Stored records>
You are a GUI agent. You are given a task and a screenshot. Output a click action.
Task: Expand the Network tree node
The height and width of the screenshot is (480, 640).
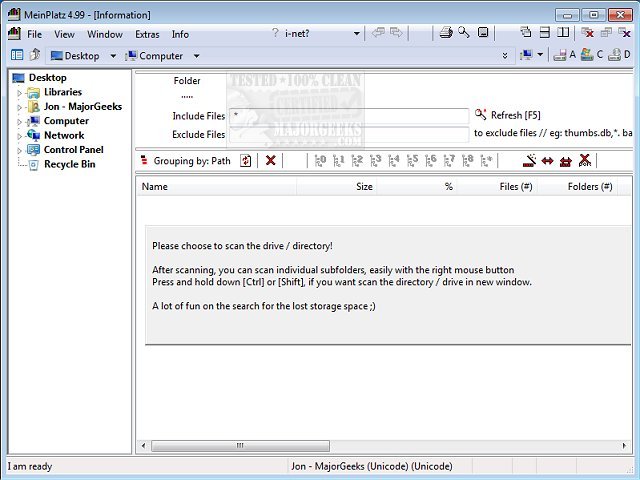[19, 136]
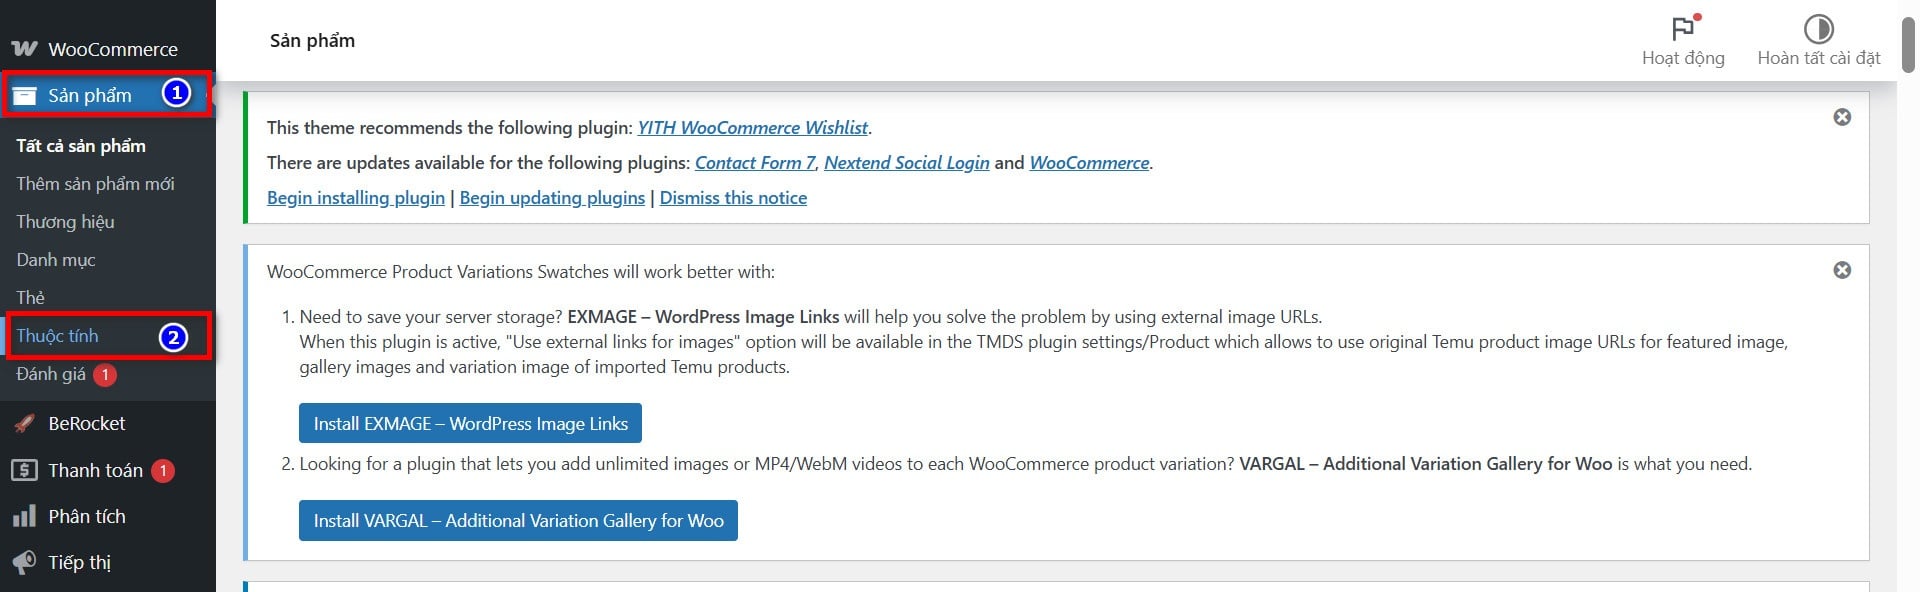Click the Dismiss this notice link
This screenshot has height=592, width=1920.
pyautogui.click(x=733, y=198)
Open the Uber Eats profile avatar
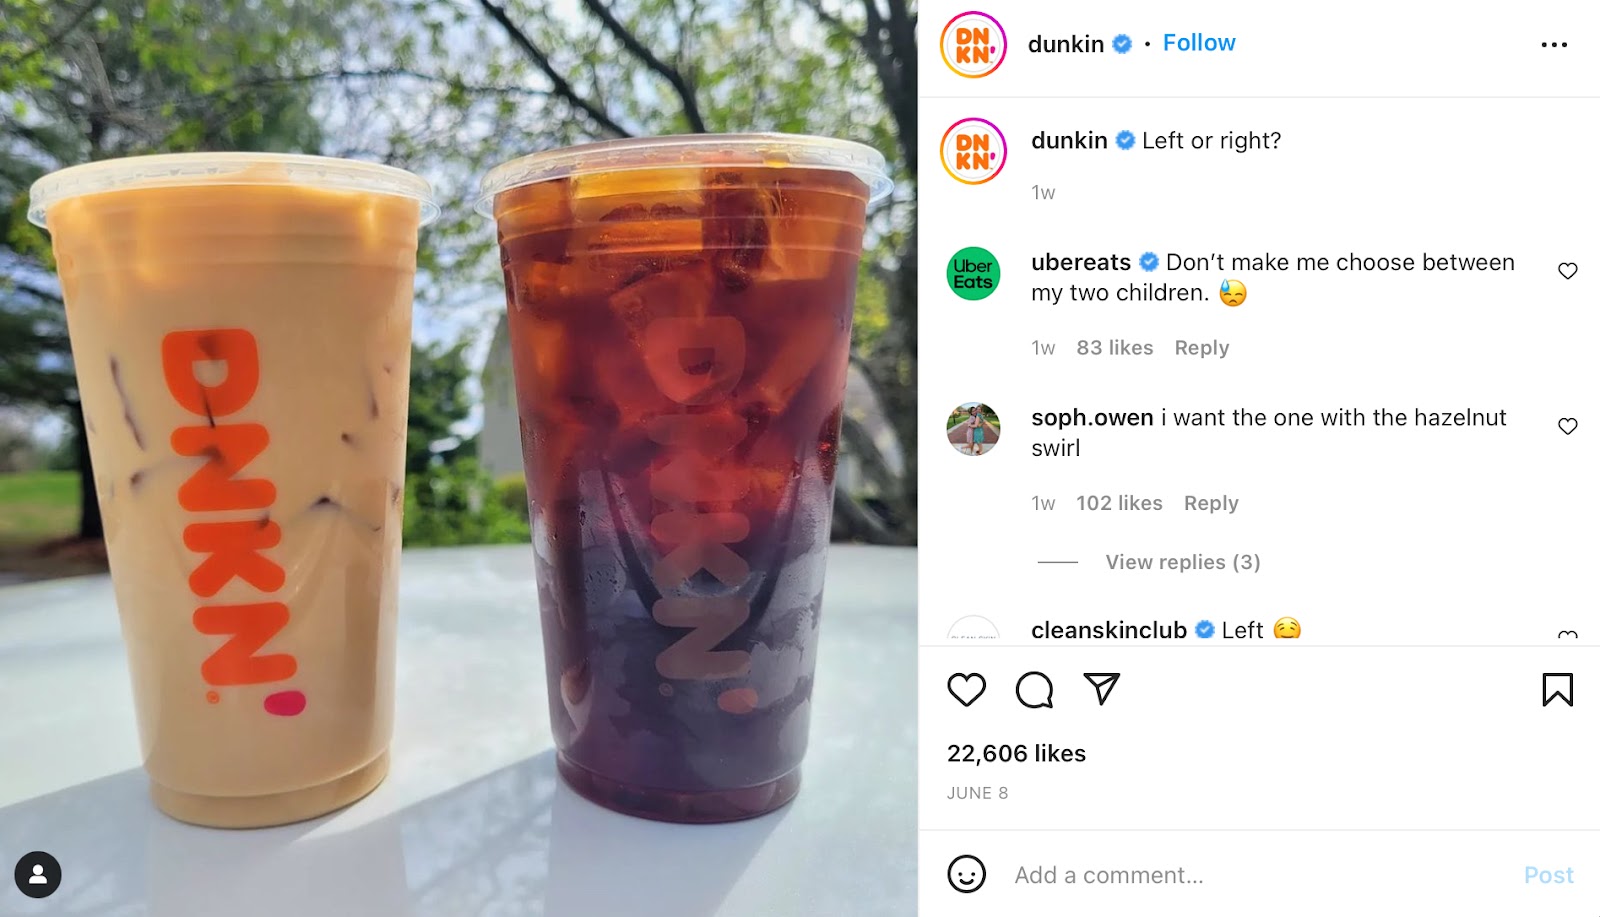 click(x=973, y=274)
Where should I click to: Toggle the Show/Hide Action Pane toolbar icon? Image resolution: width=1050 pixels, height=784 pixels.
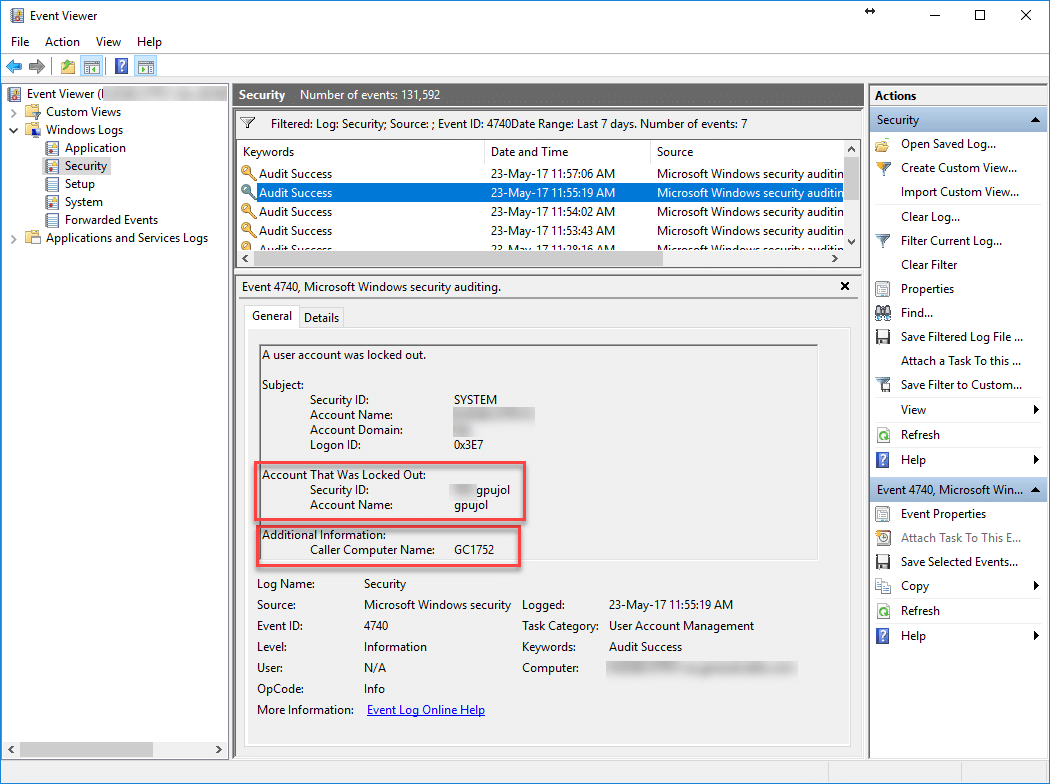[146, 67]
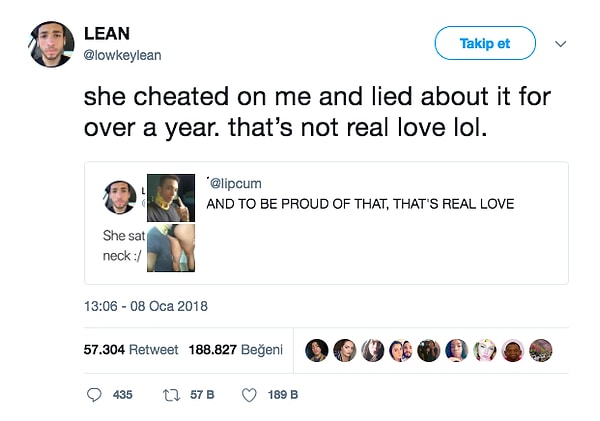Open the tweet options chevron menu
Screen dimensions: 600x421
coord(560,44)
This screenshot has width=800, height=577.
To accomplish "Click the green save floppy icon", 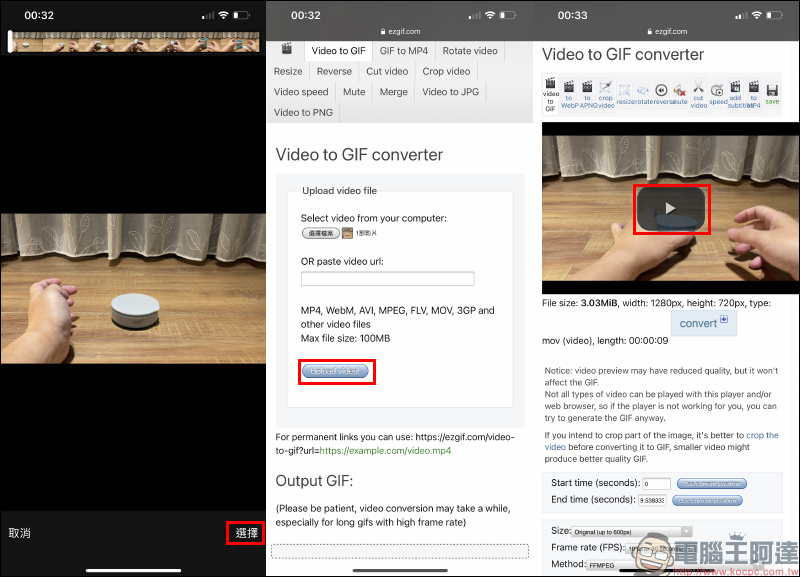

Required work>
Could you reproduce the entries verbatim, leaving out all pictures?

Response area>
You are a GUI agent. You are given a task and a screenshot. Output a click action.
Task: Expand the Network tree node
The height and width of the screenshot is (480, 640).
[19, 136]
Click the Dismiss this notice link
This screenshot has height=592, width=1920.
pyautogui.click(x=733, y=198)
Open the Uber Eats profile avatar
 click(x=973, y=274)
Where should I click to: Toggle the Show/Hide Action Pane toolbar icon? Image resolution: width=1050 pixels, height=784 pixels.
[146, 67]
Open the tweet options chevron menu
Screen dimensions: 600x421
coord(560,44)
This screenshot has width=800, height=577.
To accomplish "Click the green save floppy icon", 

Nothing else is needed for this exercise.